2023-24-project-catalogue

###Tera-scale deep learning for knowledge extraction from Hierarchical Phase-Contrast Tomography

Project ID: 2228bd1046 (You will need this ID for your application)

Research Theme: Healthcare Technologies

UCL Lead department: Computer Science

Department Website

Lead Supervisor: Danny Alexander

Project Summary:

This project develops new deep learning techniques for exploitation of a recent imaging innovation call Hierarchical Phase Contrast Tomography (HiP-CT): https://mecheng.ucl.ac.uk/HiP-CT. HiP-CT offers unique insight into the microstructural components of tissue, e.g. airways, blood vessels, cells, etc. by achieving unprecedented resolution and field of view. However, the vast amount of data it produces requires new image analysis tools for identification, segmentation, and classification of tissue components. The project puts those tools in place and uses them to provide new understanding of the contrasts we observe in clinical imaging modalities such as MRI and CT. This will enhance diagnostic power and disease understanding in key contemporary medical challenges such as prostate cancer and Alzheimer’s diseases. HiP-CT enables human organs to be scanned hierarchically from the whole organ at 20-8μm/voxel down to 1μm/voxel in local regions anywhere within the intact organ. It relies on the exceptional coherence and high energy provided by the European Synchrotron Research Facility’s Extremely Bright Source (ESRF-EBS).

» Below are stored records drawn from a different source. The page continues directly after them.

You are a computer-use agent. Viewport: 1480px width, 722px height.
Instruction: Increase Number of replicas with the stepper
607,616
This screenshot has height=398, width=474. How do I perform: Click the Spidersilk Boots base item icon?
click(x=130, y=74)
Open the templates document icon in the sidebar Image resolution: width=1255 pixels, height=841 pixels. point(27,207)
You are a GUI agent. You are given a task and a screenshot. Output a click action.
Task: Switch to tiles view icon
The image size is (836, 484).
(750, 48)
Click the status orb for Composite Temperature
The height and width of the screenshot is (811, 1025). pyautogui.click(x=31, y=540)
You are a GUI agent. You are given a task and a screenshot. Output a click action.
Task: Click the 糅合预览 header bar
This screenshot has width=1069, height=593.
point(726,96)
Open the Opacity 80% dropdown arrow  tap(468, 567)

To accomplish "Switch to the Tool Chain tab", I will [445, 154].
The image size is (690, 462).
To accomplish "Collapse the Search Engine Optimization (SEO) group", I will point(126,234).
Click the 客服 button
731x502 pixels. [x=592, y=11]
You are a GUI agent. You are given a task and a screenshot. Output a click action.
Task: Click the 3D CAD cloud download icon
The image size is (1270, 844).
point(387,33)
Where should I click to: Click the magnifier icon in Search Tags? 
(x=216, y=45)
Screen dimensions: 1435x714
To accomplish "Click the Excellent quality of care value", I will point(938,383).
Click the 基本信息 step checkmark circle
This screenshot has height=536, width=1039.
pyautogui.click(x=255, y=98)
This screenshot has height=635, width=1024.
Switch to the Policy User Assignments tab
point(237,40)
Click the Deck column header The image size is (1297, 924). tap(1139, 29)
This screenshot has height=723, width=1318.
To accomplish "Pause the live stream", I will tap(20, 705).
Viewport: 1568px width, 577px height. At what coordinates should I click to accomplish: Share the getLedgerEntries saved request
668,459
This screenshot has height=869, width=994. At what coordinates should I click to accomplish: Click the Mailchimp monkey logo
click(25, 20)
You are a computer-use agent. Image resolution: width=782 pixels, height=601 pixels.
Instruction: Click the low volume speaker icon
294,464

The large data sets (up to 1TB) that this produces require advanced tools for meaningful interpretation and analysis. Deep learning (DL) has revolutionised medical imaging providing quantum leaps in performance of standard image analysis tasks such as segmentation, classification or super-resolution. It provides the key to extracting the new knowledge from this emerging imaging modality and thus enabling major advances in some of the biggest challenges facing 21st Century medicine. Applicants should have a degree in Physics, Mathematics or Computer Science (or a related subject), awarded at 2:1 level (UK system or equivalent) or above. Knowledge of basic image processing and computer programming skills are required.